Brief: Copy out each line containing "sidebar" from the entries below.

Input material:
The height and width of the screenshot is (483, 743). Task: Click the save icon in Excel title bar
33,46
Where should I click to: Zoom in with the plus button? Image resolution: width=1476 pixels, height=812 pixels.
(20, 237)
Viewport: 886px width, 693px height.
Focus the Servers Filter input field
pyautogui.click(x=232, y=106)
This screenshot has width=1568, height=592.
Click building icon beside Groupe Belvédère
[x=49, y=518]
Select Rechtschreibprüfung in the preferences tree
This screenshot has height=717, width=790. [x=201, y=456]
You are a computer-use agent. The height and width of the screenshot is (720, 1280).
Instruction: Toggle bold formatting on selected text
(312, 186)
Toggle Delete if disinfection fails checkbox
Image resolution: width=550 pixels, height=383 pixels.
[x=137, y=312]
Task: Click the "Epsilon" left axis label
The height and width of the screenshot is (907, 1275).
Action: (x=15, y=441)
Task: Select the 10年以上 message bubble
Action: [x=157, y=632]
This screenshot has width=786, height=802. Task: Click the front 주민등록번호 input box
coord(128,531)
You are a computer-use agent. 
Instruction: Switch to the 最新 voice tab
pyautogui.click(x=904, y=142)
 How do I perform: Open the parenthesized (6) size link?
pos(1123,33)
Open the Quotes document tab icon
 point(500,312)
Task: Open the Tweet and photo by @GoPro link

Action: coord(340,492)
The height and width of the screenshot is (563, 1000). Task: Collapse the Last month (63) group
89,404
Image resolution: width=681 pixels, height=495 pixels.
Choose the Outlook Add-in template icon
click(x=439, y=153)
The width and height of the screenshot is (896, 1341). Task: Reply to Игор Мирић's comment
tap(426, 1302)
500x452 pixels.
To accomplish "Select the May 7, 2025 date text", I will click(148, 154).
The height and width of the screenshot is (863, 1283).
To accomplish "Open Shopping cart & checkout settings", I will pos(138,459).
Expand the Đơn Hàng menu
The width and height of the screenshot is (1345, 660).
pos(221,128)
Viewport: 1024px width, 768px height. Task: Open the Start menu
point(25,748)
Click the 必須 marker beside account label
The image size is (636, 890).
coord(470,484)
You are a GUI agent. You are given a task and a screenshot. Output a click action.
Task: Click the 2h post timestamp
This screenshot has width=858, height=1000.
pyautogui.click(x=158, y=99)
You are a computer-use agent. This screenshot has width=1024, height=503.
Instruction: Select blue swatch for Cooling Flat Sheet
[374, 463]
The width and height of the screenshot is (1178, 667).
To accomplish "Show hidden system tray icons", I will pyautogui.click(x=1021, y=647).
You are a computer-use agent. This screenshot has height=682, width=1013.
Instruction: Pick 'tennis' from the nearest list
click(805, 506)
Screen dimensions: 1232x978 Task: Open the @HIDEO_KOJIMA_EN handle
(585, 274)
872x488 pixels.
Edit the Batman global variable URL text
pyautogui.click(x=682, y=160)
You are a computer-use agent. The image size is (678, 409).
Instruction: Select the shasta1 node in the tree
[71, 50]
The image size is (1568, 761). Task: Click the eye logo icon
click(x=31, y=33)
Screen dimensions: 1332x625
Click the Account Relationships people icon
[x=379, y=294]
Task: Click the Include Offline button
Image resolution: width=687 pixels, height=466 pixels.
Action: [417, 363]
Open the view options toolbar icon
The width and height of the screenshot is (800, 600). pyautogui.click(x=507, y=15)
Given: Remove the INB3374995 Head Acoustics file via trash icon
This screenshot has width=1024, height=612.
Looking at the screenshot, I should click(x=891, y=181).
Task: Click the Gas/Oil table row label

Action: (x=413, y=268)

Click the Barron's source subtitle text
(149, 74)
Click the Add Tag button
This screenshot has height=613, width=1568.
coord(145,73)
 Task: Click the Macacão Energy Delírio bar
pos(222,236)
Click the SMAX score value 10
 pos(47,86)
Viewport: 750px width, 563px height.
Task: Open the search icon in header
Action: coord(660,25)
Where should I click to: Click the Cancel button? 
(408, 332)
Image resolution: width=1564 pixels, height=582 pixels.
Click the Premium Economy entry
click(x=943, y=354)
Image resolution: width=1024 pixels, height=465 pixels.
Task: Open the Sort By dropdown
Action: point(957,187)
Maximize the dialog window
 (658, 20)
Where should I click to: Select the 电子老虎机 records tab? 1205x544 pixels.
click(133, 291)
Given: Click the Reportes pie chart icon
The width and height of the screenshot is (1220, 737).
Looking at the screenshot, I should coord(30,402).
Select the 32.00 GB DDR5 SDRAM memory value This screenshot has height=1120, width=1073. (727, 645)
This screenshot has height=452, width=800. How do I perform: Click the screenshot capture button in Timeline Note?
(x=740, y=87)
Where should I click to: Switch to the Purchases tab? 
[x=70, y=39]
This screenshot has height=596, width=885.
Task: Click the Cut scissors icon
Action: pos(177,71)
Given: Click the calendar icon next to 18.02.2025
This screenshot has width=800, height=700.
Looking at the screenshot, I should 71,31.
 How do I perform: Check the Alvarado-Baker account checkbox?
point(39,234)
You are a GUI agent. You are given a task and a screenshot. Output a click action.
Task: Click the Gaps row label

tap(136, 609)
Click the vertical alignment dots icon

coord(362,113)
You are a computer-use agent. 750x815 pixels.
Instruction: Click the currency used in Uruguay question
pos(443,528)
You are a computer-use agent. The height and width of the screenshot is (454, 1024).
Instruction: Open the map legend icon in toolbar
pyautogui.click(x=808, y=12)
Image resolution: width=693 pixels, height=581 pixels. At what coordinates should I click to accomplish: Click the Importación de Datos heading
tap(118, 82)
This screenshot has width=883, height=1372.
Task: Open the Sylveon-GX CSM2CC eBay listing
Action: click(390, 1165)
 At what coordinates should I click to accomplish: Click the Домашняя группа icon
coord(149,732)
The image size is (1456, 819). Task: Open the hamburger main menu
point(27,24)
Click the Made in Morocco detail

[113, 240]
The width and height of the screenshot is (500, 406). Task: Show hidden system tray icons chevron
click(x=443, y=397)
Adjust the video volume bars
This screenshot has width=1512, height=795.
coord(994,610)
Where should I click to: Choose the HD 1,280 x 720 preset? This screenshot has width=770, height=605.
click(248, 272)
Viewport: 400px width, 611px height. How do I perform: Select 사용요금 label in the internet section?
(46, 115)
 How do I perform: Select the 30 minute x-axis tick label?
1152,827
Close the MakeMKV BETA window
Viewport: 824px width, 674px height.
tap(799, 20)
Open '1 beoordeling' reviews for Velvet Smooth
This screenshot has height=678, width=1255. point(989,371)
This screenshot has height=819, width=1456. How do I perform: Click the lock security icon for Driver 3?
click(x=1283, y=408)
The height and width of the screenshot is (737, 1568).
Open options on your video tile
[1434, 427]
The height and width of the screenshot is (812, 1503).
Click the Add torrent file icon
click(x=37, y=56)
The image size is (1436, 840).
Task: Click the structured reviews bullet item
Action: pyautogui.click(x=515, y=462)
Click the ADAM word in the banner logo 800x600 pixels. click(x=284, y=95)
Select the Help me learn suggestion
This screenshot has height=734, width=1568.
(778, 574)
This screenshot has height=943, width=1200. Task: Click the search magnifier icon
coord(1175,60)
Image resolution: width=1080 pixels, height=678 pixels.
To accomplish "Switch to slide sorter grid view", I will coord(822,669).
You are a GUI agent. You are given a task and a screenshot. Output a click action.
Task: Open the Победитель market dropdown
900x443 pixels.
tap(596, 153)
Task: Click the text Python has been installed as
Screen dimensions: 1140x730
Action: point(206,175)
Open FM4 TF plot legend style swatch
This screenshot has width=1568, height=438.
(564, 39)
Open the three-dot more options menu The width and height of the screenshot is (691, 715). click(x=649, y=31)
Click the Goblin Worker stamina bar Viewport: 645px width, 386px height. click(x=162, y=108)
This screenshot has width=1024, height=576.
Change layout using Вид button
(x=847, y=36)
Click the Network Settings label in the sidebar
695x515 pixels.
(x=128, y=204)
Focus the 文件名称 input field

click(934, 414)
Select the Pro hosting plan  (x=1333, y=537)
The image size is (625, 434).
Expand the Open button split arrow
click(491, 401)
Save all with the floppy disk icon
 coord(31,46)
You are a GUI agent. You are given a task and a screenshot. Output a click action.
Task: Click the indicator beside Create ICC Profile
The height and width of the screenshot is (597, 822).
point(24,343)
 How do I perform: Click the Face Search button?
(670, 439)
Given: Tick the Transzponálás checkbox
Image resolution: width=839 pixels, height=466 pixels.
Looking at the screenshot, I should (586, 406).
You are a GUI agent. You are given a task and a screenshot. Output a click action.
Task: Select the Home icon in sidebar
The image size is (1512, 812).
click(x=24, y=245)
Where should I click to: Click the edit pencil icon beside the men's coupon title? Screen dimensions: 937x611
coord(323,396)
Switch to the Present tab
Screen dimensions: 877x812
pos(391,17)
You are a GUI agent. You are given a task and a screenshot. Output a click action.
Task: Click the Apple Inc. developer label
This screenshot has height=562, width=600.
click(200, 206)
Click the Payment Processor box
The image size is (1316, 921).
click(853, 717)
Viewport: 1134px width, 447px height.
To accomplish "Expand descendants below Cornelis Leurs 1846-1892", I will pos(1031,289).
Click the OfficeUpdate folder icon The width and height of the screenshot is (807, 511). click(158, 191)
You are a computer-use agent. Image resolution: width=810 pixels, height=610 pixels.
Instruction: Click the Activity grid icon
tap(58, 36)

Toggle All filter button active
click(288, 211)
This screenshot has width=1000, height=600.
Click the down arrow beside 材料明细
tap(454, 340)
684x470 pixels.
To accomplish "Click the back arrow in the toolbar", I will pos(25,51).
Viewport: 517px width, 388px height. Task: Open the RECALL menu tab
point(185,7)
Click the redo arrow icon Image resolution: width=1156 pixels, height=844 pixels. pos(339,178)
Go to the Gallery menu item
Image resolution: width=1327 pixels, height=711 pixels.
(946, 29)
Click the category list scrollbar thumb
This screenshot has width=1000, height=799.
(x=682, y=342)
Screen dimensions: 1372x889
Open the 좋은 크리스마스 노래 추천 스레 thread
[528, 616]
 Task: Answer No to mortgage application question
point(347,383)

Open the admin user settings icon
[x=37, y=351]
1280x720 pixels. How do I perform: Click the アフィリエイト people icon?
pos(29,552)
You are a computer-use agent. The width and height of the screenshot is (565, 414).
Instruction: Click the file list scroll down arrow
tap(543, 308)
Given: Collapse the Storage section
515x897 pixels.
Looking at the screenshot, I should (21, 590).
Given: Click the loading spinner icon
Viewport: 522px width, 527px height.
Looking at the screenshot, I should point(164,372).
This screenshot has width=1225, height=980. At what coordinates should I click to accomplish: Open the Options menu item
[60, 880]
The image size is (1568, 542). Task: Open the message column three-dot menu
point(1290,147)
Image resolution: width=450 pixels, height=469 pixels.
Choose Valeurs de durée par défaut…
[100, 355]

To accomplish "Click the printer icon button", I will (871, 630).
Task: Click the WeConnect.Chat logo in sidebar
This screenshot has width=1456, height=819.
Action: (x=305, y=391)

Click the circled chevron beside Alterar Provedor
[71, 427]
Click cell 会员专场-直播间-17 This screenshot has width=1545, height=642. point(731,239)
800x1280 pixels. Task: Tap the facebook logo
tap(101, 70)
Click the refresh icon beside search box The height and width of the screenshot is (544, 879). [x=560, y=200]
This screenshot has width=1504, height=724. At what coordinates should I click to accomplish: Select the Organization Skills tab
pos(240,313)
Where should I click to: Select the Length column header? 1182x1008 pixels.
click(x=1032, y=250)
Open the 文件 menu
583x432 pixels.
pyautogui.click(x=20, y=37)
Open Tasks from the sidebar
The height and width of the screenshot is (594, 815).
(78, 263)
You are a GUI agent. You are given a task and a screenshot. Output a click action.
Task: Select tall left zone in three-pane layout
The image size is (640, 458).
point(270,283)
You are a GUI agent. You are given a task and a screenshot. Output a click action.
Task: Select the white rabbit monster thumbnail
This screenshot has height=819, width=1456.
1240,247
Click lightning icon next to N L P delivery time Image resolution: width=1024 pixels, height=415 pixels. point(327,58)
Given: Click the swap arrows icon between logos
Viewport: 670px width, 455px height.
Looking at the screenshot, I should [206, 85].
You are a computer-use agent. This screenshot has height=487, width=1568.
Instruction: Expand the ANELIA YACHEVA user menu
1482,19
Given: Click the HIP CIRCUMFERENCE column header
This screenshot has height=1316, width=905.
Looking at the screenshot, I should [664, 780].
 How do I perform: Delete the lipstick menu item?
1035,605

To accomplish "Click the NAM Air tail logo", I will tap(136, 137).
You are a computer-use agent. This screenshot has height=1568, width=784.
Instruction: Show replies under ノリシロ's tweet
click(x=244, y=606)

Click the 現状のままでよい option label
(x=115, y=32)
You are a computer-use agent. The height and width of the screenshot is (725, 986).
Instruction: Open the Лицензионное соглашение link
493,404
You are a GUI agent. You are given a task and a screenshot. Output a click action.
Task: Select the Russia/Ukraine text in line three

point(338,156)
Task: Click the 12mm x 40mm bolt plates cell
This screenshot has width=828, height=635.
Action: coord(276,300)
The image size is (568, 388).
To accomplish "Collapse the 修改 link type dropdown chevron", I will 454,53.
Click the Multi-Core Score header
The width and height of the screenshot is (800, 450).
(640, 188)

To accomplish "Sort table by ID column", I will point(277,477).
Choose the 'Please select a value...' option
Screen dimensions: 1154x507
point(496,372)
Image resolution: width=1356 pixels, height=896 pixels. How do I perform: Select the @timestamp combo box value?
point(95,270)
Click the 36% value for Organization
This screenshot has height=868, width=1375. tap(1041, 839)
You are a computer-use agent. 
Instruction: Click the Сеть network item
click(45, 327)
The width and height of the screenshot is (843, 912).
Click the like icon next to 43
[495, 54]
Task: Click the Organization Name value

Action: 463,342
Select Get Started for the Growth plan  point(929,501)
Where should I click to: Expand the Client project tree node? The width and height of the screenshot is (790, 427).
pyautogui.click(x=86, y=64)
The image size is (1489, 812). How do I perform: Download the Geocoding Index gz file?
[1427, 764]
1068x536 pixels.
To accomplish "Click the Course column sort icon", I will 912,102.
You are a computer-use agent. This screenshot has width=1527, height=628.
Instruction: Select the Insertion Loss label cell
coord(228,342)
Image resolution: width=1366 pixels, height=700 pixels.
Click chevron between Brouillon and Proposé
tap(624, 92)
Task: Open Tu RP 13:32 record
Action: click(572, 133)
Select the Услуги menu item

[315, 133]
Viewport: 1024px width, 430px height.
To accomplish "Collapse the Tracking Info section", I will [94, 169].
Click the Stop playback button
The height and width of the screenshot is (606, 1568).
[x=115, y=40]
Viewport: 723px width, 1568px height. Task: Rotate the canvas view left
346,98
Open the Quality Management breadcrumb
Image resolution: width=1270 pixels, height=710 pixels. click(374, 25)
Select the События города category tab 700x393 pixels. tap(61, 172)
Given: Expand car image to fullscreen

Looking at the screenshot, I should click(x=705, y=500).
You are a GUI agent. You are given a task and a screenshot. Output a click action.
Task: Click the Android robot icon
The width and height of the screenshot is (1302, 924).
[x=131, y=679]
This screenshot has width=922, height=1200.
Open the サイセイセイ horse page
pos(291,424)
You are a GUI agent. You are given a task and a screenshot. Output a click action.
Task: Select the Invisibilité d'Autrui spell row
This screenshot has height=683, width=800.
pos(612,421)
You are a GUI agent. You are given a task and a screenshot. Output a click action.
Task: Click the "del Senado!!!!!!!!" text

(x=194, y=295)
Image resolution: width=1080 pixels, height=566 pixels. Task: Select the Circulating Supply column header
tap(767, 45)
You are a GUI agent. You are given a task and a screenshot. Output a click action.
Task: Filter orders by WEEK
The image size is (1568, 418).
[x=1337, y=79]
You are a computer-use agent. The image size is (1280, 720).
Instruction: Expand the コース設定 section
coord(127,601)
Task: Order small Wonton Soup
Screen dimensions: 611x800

Response:
Click the Network Settings label in the sidebar
Task: Select the Home icon in sidebar
Task: Click the WeConnect.Chat logo in sidebar
Open Tasks from the sidebar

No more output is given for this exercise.